:: WHAT IS EXPECTED ::
Given the material below, return only the lines starting at the line with "[Previous announcement] (489, 12)" and ending at the line with "Terms of service (750, 2152)", exactly as they appear.

━━ MATERIALS PROVIDED ━━

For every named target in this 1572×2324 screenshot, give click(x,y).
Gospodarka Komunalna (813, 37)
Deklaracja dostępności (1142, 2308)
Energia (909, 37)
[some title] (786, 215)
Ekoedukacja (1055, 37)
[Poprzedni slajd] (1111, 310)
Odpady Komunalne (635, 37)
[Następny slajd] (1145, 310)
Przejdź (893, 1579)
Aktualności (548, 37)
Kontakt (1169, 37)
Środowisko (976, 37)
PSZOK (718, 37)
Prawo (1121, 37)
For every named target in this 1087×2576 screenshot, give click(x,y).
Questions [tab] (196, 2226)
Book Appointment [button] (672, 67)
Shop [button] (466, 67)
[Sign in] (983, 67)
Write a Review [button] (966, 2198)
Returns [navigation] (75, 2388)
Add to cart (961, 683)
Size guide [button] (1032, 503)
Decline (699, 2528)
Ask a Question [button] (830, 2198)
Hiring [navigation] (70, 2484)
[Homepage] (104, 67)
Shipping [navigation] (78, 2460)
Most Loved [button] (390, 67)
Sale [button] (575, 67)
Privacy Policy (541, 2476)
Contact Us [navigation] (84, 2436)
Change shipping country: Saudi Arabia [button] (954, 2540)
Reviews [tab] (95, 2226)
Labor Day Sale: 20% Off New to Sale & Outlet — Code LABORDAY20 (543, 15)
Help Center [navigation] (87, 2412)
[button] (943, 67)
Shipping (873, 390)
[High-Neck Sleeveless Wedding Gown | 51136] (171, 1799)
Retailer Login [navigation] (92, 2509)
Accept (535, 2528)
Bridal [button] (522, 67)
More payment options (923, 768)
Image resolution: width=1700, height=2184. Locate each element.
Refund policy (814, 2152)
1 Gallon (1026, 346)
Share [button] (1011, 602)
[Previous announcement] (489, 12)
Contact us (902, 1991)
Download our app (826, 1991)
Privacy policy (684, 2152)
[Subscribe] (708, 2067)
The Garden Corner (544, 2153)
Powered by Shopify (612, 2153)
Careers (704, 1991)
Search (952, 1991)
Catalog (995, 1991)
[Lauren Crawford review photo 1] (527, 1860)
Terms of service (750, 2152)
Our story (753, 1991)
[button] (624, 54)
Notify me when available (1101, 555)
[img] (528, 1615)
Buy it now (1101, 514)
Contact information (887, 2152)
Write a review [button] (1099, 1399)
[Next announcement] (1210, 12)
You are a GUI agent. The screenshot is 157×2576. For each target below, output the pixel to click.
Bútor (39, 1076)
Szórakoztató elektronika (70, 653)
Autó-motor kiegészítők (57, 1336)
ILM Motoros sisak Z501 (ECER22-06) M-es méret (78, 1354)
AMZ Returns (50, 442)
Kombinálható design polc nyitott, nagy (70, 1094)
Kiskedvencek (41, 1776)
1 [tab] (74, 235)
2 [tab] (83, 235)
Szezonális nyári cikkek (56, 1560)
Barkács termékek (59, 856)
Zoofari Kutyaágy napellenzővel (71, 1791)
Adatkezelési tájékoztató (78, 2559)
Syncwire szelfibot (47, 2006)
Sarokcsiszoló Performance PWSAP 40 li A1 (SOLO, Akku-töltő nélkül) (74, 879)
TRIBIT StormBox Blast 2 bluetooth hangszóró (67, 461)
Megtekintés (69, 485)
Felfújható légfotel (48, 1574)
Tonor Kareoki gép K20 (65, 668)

━━━

:: RESULT OF THE EXERCISE ::
[Previous announcement] (489, 12)
Contact us (902, 1991)
Download our app (826, 1991)
Privacy policy (684, 2152)
[Subscribe] (708, 2067)
The Garden Corner (544, 2153)
Powered by Shopify (612, 2153)
Careers (704, 1991)
Search (952, 1991)
Catalog (995, 1991)
[Lauren Crawford review photo 1] (527, 1860)
Terms of service (750, 2152)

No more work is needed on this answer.